The Canadian corporation would have to pay a penalty of $5 million in its proposed judgment. In June 2019, the US SEC declared its charges against the company Candian, accusing it of undertaking an unauthorized $100 million sale of shares in an ICO.
In 2017, the Canadian firm Kik, best known for its online messaging service, carried out its ICO, earning $100 million. The Kin tokens’ selling was illegal, according to the SEC, as the firm had not declared them as securities. Although Kik spiritually battled the allegations, last month, a
New York judge ruled in favour of the SEC.
New York Judge Alvin Hellerstein ruled that by selling the unregistered Kin tokens, Kik breached security rules. The court then ordered the two parties by October 20 to develop a proposed injunctive and monetary relief judgment.

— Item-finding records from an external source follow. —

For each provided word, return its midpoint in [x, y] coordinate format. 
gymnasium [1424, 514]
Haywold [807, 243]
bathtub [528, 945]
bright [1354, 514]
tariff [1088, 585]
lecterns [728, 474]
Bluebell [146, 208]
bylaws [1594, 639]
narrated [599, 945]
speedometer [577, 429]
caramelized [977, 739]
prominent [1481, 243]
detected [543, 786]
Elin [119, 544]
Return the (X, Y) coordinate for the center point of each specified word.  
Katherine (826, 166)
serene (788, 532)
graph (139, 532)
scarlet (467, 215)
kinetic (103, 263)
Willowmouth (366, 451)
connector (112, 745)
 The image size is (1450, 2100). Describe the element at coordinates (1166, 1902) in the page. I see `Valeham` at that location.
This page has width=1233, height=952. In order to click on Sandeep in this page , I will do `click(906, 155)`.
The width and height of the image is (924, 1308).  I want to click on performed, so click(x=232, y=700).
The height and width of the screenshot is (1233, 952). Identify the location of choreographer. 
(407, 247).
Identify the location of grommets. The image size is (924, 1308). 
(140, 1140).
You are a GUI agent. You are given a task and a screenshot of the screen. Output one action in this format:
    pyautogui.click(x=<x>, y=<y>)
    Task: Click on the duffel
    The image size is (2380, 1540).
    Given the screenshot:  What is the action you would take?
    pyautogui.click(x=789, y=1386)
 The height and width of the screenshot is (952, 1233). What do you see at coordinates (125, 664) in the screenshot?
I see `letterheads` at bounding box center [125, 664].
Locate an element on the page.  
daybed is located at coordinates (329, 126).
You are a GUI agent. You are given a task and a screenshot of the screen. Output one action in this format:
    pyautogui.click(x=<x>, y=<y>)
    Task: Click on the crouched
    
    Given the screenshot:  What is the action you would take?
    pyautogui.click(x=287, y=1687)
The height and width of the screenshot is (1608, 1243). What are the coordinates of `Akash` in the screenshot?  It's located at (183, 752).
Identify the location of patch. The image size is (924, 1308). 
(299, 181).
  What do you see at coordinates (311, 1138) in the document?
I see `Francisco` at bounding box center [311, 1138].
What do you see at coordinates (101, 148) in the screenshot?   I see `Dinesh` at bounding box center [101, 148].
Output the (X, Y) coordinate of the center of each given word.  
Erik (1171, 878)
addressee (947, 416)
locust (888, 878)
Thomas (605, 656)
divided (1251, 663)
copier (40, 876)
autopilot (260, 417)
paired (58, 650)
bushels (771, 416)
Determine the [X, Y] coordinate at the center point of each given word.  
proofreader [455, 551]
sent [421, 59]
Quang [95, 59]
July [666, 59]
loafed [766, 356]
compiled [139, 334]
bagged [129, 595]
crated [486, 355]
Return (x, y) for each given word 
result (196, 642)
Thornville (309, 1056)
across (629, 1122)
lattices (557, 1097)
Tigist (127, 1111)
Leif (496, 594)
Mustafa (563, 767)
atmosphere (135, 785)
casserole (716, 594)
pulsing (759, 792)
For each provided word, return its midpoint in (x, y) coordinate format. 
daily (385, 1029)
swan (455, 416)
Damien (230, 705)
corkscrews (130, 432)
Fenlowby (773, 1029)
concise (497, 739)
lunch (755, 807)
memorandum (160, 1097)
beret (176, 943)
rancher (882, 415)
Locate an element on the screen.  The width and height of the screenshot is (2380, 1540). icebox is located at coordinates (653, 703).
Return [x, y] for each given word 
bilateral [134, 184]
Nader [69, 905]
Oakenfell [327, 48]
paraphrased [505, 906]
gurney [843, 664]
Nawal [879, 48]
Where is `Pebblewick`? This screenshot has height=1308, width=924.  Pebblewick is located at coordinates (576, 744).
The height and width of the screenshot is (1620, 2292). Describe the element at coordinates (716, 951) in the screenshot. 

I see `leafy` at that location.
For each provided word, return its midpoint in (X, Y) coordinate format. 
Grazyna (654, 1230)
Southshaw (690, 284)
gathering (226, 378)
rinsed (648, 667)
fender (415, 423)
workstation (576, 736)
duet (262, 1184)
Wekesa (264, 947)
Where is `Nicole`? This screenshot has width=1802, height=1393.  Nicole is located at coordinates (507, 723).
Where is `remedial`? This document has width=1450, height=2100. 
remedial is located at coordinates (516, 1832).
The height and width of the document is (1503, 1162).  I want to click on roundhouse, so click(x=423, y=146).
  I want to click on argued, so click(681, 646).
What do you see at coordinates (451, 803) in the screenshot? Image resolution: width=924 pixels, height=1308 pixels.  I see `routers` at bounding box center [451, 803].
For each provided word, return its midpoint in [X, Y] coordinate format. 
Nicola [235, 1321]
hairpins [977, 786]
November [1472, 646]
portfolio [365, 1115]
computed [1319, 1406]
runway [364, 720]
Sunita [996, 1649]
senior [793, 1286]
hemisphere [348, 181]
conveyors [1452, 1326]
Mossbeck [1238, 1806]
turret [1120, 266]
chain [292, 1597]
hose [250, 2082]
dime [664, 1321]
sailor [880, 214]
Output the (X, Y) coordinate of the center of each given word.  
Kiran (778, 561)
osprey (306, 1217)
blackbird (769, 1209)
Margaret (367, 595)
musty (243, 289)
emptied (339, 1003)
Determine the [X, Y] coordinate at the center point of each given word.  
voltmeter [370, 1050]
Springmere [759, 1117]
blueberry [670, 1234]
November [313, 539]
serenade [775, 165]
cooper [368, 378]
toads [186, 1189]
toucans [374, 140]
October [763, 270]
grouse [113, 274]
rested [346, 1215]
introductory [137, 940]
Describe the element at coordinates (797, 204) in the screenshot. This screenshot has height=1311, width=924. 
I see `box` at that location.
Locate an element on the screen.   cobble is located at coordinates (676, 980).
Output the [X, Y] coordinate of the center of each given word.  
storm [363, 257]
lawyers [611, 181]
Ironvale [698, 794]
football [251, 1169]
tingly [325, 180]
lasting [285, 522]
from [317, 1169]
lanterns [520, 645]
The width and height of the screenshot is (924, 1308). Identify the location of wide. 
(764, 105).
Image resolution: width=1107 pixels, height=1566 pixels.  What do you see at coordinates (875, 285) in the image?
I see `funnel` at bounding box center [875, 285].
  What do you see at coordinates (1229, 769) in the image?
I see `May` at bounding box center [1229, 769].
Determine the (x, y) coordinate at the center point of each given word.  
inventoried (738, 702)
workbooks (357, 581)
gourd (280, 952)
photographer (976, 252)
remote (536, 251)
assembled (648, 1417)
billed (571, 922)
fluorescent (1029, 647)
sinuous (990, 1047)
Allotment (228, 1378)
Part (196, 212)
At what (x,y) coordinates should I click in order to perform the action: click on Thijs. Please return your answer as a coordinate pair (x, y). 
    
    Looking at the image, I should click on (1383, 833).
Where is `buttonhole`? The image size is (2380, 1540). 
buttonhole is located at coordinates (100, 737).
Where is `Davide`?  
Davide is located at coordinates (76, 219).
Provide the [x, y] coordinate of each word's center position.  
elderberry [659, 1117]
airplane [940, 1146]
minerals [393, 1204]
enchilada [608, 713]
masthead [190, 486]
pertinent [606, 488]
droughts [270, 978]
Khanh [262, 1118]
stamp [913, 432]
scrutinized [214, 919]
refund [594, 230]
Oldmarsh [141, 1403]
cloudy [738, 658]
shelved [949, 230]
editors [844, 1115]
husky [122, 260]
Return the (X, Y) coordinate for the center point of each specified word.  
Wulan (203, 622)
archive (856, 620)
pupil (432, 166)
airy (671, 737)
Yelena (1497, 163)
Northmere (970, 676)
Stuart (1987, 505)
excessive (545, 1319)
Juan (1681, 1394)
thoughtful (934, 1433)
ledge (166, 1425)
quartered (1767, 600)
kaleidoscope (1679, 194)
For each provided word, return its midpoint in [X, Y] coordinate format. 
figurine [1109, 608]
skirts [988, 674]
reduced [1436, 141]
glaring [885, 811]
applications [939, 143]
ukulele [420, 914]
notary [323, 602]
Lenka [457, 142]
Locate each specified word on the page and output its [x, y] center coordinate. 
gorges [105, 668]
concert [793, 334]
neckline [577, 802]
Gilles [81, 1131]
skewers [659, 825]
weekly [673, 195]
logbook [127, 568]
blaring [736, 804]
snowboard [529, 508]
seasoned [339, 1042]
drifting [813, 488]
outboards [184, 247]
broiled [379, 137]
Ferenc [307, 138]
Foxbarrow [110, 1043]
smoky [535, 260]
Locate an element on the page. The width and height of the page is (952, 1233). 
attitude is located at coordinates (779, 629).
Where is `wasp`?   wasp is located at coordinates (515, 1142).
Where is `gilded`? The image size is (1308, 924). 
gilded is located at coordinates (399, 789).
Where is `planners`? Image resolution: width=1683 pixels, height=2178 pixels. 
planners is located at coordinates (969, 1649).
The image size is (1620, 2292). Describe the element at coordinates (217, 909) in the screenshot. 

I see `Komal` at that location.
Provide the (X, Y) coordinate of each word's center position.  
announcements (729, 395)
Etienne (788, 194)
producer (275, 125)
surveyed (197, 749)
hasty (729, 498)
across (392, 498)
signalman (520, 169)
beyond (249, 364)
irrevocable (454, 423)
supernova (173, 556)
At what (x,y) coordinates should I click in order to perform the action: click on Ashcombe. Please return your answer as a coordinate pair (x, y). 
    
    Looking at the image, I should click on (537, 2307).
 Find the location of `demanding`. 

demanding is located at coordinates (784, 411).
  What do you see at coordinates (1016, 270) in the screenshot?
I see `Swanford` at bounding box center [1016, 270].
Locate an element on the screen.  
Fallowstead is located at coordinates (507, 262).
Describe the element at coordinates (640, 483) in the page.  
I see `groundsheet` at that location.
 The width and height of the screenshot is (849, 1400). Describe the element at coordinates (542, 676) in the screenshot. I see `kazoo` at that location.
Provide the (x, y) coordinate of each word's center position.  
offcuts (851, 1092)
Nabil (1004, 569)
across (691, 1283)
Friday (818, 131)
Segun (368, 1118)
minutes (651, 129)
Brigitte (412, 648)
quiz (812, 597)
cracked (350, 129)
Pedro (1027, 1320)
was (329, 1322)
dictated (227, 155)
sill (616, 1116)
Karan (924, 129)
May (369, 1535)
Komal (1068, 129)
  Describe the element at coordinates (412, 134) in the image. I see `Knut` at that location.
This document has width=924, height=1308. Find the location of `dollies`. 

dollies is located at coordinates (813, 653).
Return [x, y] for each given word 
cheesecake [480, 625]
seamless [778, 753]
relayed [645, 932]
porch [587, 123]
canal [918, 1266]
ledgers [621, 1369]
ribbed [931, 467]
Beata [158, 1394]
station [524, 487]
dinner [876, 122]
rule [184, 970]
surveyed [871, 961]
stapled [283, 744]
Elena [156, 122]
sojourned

The SEC and Kik have tabled the proposed judgment in the latest progress. It would indefinitely enjoin Kik from committing further violations of the Securities Act of 1933 if accepted by the court. It also demands that Kik pay a $5 million penalty. The chief of compliance of the SEC Cyber Unit, Kristina Littman, warned any companies that issue securities against doing so without complying with securities laws.
She further noted that issuers intending to use stock markets to capitalize on their companies do not evade federal securities laws’ registration provisions. The decision of the court accepted that Kik was involved in a single, fraudulent offering of securities.